> **Task to complete**
Restate the records that follow. Every word must match.

> **Source material**

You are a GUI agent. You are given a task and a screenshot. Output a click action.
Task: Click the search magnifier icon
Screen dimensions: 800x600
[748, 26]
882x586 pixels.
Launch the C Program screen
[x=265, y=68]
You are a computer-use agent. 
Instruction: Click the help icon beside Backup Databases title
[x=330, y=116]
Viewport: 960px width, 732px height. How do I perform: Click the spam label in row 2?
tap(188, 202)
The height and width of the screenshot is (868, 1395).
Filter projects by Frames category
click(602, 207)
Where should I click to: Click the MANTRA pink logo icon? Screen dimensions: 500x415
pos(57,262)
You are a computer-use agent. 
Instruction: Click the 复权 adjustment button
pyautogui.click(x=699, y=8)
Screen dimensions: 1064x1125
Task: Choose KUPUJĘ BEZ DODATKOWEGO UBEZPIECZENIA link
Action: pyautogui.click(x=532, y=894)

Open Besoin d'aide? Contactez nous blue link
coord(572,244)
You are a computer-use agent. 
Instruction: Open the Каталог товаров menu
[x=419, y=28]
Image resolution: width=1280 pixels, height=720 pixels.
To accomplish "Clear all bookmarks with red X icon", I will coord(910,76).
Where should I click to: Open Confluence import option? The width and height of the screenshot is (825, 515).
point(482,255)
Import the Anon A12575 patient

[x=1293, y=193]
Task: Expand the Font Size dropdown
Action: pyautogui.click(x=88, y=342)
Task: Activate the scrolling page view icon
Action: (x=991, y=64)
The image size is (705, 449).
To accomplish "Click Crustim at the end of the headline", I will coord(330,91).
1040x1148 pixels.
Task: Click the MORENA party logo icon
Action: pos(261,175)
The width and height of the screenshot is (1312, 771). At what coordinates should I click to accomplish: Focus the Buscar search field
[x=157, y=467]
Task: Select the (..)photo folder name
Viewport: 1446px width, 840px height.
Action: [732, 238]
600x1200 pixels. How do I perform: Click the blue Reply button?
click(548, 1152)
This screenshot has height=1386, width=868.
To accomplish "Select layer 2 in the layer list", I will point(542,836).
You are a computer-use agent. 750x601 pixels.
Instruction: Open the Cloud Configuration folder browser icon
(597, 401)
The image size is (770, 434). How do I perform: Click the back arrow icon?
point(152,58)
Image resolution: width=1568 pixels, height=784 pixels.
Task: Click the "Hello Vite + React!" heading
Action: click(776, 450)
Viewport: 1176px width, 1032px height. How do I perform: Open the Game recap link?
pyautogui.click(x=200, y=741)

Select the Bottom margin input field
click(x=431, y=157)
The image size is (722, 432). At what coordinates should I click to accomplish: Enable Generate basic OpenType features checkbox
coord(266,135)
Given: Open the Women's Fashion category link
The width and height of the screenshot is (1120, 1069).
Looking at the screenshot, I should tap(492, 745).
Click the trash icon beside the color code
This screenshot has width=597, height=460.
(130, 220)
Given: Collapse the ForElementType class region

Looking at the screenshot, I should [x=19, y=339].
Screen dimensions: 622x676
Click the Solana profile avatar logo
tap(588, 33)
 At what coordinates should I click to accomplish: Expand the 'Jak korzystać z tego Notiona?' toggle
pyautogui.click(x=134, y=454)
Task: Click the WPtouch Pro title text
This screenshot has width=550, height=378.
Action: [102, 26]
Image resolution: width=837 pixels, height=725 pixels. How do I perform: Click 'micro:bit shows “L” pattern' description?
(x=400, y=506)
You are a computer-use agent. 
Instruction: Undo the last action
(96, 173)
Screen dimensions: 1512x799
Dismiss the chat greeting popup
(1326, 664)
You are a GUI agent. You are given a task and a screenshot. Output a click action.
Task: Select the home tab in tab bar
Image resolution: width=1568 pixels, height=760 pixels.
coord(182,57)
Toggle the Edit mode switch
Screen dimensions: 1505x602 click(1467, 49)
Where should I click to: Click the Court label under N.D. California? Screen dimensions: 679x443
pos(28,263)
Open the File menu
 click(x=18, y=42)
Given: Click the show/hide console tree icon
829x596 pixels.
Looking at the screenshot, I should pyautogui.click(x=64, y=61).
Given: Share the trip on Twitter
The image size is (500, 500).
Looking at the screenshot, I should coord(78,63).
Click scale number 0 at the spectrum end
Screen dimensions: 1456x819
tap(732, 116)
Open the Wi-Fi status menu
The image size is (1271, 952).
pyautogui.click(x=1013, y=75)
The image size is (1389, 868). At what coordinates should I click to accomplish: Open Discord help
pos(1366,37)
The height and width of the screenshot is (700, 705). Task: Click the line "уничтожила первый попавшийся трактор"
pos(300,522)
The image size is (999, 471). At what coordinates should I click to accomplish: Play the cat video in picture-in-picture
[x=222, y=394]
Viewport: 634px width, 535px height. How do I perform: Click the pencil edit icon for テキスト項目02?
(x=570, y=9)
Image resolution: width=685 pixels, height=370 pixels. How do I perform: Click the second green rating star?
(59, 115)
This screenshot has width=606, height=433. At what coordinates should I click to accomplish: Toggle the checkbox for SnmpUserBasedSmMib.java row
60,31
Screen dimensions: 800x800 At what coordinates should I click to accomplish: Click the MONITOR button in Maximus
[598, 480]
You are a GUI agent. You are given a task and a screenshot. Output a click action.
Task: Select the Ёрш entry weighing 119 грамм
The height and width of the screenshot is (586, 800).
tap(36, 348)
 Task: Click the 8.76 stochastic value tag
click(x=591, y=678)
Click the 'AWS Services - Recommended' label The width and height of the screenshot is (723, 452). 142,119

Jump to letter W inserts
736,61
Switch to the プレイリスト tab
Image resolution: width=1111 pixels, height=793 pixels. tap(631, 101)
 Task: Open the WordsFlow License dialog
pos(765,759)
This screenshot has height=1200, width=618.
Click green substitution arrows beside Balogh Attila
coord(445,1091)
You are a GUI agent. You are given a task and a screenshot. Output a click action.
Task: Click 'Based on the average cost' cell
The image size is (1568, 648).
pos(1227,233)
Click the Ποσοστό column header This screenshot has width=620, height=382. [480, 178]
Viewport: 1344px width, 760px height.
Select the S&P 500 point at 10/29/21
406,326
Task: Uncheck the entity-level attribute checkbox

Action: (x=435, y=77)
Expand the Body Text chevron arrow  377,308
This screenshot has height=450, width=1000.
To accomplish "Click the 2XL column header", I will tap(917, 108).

> **Answer to the exercise**
You are a GUI agent. You are given a task and a screenshot. Output a click action.
Task: Click the search magnifier icon
Screen dimensions: 800x600
[748, 26]
882x586 pixels.
Launch the C Program screen
[x=265, y=68]
You are a computer-use agent. 
Instruction: Click the help icon beside Backup Databases title
[x=330, y=116]
Viewport: 960px width, 732px height. How do I perform: Click the spam label in row 2?
tap(188, 202)
The height and width of the screenshot is (868, 1395).
Filter projects by Frames category
click(602, 207)
Where should I click to: Click the MANTRA pink logo icon? Screen dimensions: 500x415
pos(57,262)
You are a computer-use agent. 
Instruction: Click the 复权 adjustment button
pyautogui.click(x=699, y=8)
Screen dimensions: 1064x1125
Task: Choose KUPUJĘ BEZ DODATKOWEGO UBEZPIECZENIA link
Action: pyautogui.click(x=532, y=894)

Open Besoin d'aide? Contactez nous blue link
coord(572,244)
You are a computer-use agent. 
Instruction: Open the Каталог товаров menu
[x=419, y=28]
Image resolution: width=1280 pixels, height=720 pixels.
To accomplish "Clear all bookmarks with red X icon", I will coord(910,76).
Where should I click to: Open Confluence import option? The width and height of the screenshot is (825, 515).
point(482,255)
Import the Anon A12575 patient

[x=1293, y=193]
Task: Expand the Font Size dropdown
Action: pyautogui.click(x=88, y=342)
Task: Activate the scrolling page view icon
Action: (x=991, y=64)
The image size is (705, 449).
To accomplish "Click Crustim at the end of the headline", I will coord(330,91).
1040x1148 pixels.
Task: Click the MORENA party logo icon
Action: pos(261,175)
The width and height of the screenshot is (1312, 771). At what coordinates should I click to accomplish: Focus the Buscar search field
[x=157, y=467]
Task: Select the (..)photo folder name
Viewport: 1446px width, 840px height.
Action: [732, 238]
600x1200 pixels. How do I perform: Click the blue Reply button?
click(548, 1152)
This screenshot has height=1386, width=868.
To accomplish "Select layer 2 in the layer list", I will point(542,836).
You are a computer-use agent. 750x601 pixels.
Instruction: Open the Cloud Configuration folder browser icon
(597, 401)
The image size is (770, 434). How do I perform: Click the back arrow icon?
point(152,58)
Image resolution: width=1568 pixels, height=784 pixels.
Task: Click the "Hello Vite + React!" heading
Action: click(776, 450)
Viewport: 1176px width, 1032px height. How do I perform: Open the Game recap link?
pyautogui.click(x=200, y=741)

Select the Bottom margin input field
click(x=431, y=157)
The image size is (722, 432). At what coordinates should I click to accomplish: Enable Generate basic OpenType features checkbox
coord(266,135)
Given: Open the Women's Fashion category link
The width and height of the screenshot is (1120, 1069).
Looking at the screenshot, I should tap(492, 745).
Click the trash icon beside the color code
This screenshot has width=597, height=460.
(130, 220)
Given: Collapse the ForElementType class region

Looking at the screenshot, I should [x=19, y=339].
Screen dimensions: 622x676
Click the Solana profile avatar logo
tap(588, 33)
 At what coordinates should I click to accomplish: Expand the 'Jak korzystać z tego Notiona?' toggle
pyautogui.click(x=134, y=454)
Task: Click the WPtouch Pro title text
This screenshot has width=550, height=378.
Action: [102, 26]
Image resolution: width=837 pixels, height=725 pixels. How do I perform: Click 'micro:bit shows “L” pattern' description?
(x=400, y=506)
You are a computer-use agent. 
Instruction: Undo the last action
(96, 173)
Screen dimensions: 1512x799
Dismiss the chat greeting popup
(1326, 664)
You are a GUI agent. You are given a task and a screenshot. Output a click action.
Task: Select the home tab in tab bar
Image resolution: width=1568 pixels, height=760 pixels.
coord(182,57)
Toggle the Edit mode switch
Screen dimensions: 1505x602 click(1467, 49)
Where should I click to: Click the Court label under N.D. California? Screen dimensions: 679x443
pos(28,263)
Open the File menu
 click(x=18, y=42)
Given: Click the show/hide console tree icon
829x596 pixels.
Looking at the screenshot, I should pyautogui.click(x=64, y=61).
Given: Share the trip on Twitter
The image size is (500, 500).
Looking at the screenshot, I should coord(78,63).
Click scale number 0 at the spectrum end
Screen dimensions: 1456x819
tap(732, 116)
Open the Wi-Fi status menu
The image size is (1271, 952).
pyautogui.click(x=1013, y=75)
The image size is (1389, 868). At what coordinates should I click to accomplish: Open Discord help
pos(1366,37)
The height and width of the screenshot is (700, 705). Task: Click the line "уничтожила первый попавшийся трактор"
pos(300,522)
The image size is (999, 471). At what coordinates should I click to accomplish: Play the cat video in picture-in-picture
[x=222, y=394]
Viewport: 634px width, 535px height. How do I perform: Click the pencil edit icon for テキスト項目02?
(x=570, y=9)
Image resolution: width=685 pixels, height=370 pixels. How do I perform: Click the second green rating star?
(59, 115)
This screenshot has width=606, height=433. At what coordinates should I click to accomplish: Toggle the checkbox for SnmpUserBasedSmMib.java row
60,31
Screen dimensions: 800x800 At what coordinates should I click to accomplish: Click the MONITOR button in Maximus
[598, 480]
You are a GUI agent. You are given a task and a screenshot. Output a click action.
Task: Select the Ёрш entry weighing 119 грамм
The height and width of the screenshot is (586, 800).
tap(36, 348)
 Task: Click the 8.76 stochastic value tag
click(x=591, y=678)
Click the 'AWS Services - Recommended' label The width and height of the screenshot is (723, 452). 142,119

Jump to letter W inserts
736,61
Switch to the プレイリスト tab
Image resolution: width=1111 pixels, height=793 pixels. tap(631, 101)
 Task: Open the WordsFlow License dialog
pos(765,759)
This screenshot has height=1200, width=618.
Click green substitution arrows beside Balogh Attila
coord(445,1091)
You are a GUI agent. You are given a task and a screenshot. Output a click action.
Task: Click 'Based on the average cost' cell
The image size is (1568, 648).
pos(1227,233)
Click the Ποσοστό column header This screenshot has width=620, height=382. [480, 178]
Viewport: 1344px width, 760px height.
Select the S&P 500 point at 10/29/21
406,326
Task: Uncheck the entity-level attribute checkbox

Action: (x=435, y=77)
Expand the Body Text chevron arrow  377,308
This screenshot has height=450, width=1000.
To accomplish "Click the 2XL column header", I will tap(917, 108).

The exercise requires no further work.